If you are a dog owner you have been told time and time again you must get your dog vaccinated to prevent disease. The question of many dog owners is how do vaccines work to prevent disease from affecting my dog? The reason the act of vaccination is contemplated upon is because a vaccine is actually a strand of the disease. A vaccine uses a modified or dead version of the virus causing disease to allow the immunity to have a natural reaction.
Once the immune system is triggered by the vaccination, the dog’s body begins producing specialty anti-body cells to fight the virus. Once antibodies have been made against the disease, the body will always have them and his body will be ready when the dog is attacked by the real virus.
A dog’s immunity is actually passed to him at the time of birth. After the puppy is born, he begins nursing right away on a milk product known as colostrum. Colostrum is thicker than regular milk and is loaded with immune supporting antibodies. The unique passive of immunity from mother to offspring is known as passive immunity. Although the mother dog may provide the pup with tons of antibody fighting cells, there are some antibodies that may not have been transferred. This is where vaccinations come in, to protect your dog completely.
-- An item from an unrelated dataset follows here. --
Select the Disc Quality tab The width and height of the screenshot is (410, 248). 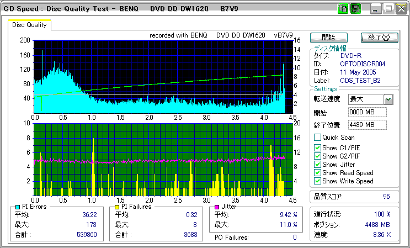29,24
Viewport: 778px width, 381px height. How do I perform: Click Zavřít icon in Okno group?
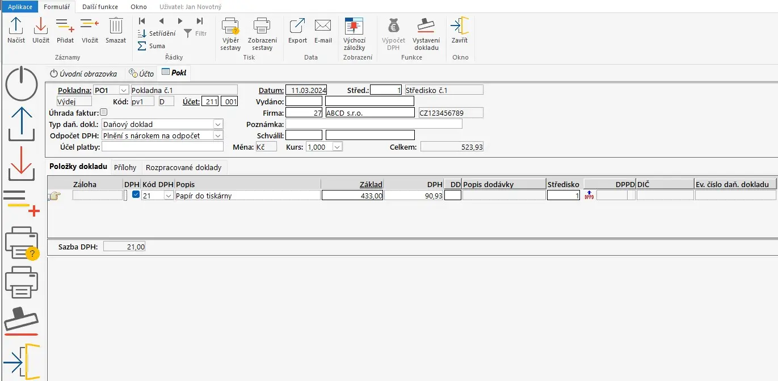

People have given dog vaccines a bad name due to side effects the vaccine may or may not cause to the dog. Dog owners are easily misguided and should remember that a vaccine is a safe version of a virus. Any virus, vaccine or active, will cause the dogs body to shakeup a little. Think about the last time you had a flu shot.
You may have felt a little nauseous, feverish or sleepy after being administered the shot because the flu shot is a modified version of the influenza virus. As humans, we follow up on our vaccines because we know they will do us good in the long run, and our dogs should be no different. It should be noted that some dogs are allergic to some vaccines which is an exception to the previous statement.